→ TASK OBJECTIVE: Write out, word for word, the line that contains "Saint-Petersburg Humanitarian University" and each line after it down to the last line of the data below. Include nothing more.

^^^^^^^^^^^^^^^^

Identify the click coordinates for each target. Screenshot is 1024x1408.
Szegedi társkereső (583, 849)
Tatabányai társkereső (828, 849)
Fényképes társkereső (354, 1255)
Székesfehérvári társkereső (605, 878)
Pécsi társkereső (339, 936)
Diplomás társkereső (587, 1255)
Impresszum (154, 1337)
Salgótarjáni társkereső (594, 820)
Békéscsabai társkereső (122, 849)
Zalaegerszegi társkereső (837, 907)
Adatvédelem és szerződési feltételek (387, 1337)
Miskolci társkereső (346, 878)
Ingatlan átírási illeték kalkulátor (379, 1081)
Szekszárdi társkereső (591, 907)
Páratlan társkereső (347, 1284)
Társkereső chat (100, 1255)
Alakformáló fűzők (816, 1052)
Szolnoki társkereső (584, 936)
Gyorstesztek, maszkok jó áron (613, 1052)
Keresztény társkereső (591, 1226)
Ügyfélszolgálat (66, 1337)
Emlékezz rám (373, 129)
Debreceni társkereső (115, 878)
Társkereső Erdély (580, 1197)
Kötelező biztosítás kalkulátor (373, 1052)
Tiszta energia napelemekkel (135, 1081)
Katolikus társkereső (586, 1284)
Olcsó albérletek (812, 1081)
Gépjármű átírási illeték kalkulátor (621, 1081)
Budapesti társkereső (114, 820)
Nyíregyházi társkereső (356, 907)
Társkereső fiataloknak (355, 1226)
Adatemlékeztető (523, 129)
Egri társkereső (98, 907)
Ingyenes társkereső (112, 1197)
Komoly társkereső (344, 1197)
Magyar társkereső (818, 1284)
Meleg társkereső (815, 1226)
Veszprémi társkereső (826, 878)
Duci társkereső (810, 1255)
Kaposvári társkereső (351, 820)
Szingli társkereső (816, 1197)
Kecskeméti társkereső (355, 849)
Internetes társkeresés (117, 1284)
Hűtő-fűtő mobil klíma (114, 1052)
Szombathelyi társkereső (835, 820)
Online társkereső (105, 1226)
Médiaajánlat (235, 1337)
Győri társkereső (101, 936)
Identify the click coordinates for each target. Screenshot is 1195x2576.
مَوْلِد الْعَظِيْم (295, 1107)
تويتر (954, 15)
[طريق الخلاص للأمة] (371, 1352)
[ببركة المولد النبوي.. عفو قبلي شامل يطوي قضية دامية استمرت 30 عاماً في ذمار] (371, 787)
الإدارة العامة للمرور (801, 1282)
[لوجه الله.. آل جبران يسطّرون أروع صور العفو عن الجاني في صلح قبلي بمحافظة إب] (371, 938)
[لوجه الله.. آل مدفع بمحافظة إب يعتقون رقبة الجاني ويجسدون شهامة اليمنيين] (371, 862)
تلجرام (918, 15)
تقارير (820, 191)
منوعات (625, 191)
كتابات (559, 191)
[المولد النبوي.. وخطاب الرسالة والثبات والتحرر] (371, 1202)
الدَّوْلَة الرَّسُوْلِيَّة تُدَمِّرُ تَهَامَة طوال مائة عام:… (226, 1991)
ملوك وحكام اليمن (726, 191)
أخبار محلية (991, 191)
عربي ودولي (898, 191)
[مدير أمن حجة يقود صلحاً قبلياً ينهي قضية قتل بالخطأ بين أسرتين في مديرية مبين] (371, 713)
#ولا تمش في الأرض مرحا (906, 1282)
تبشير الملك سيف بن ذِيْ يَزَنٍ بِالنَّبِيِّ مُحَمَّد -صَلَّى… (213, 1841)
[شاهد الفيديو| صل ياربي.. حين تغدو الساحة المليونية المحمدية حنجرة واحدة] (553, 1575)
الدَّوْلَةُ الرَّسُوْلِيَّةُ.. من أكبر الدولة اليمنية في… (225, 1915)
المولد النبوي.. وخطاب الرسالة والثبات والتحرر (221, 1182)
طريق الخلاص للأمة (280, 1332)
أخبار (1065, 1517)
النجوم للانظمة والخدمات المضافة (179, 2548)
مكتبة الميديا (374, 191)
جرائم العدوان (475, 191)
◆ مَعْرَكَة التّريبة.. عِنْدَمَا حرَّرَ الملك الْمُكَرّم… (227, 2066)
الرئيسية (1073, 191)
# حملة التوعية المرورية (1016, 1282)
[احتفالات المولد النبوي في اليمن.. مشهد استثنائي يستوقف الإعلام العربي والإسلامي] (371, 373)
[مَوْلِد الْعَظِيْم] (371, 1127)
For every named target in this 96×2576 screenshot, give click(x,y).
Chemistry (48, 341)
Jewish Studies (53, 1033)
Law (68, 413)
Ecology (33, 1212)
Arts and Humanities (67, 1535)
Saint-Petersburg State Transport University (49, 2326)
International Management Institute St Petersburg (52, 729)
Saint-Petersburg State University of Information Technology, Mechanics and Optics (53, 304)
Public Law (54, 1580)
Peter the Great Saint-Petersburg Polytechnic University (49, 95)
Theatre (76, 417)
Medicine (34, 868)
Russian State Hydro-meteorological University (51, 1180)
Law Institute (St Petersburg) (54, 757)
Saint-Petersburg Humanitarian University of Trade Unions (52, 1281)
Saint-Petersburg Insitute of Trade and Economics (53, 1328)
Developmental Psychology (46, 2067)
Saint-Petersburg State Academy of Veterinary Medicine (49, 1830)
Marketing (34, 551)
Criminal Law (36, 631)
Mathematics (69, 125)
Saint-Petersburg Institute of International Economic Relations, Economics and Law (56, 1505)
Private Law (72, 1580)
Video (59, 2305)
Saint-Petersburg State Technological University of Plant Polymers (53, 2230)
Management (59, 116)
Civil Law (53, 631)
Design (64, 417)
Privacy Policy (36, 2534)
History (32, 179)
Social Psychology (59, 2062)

^^^^^^^^^^^^^^^^

→ EXERCISE ANSWER:
Saint-Petersburg Humanitarian University of Trade Unions (52, 1281)
Saint-Petersburg Insitute of Trade and Economics (53, 1328)
Developmental Psychology (46, 2067)
Saint-Petersburg State Academy of Veterinary Medicine (49, 1830)
Marketing (34, 551)
Criminal Law (36, 631)
Mathematics (69, 125)
Saint-Petersburg Institute of International Economic Relations, Economics and Law (56, 1505)
Private Law (72, 1580)
Video (59, 2305)
Saint-Petersburg State Technological University of Plant Polymers (53, 2230)
Management (59, 116)
Civil Law (53, 631)
Design (64, 417)
Privacy Policy (36, 2534)
History (32, 179)
Social Psychology (59, 2062)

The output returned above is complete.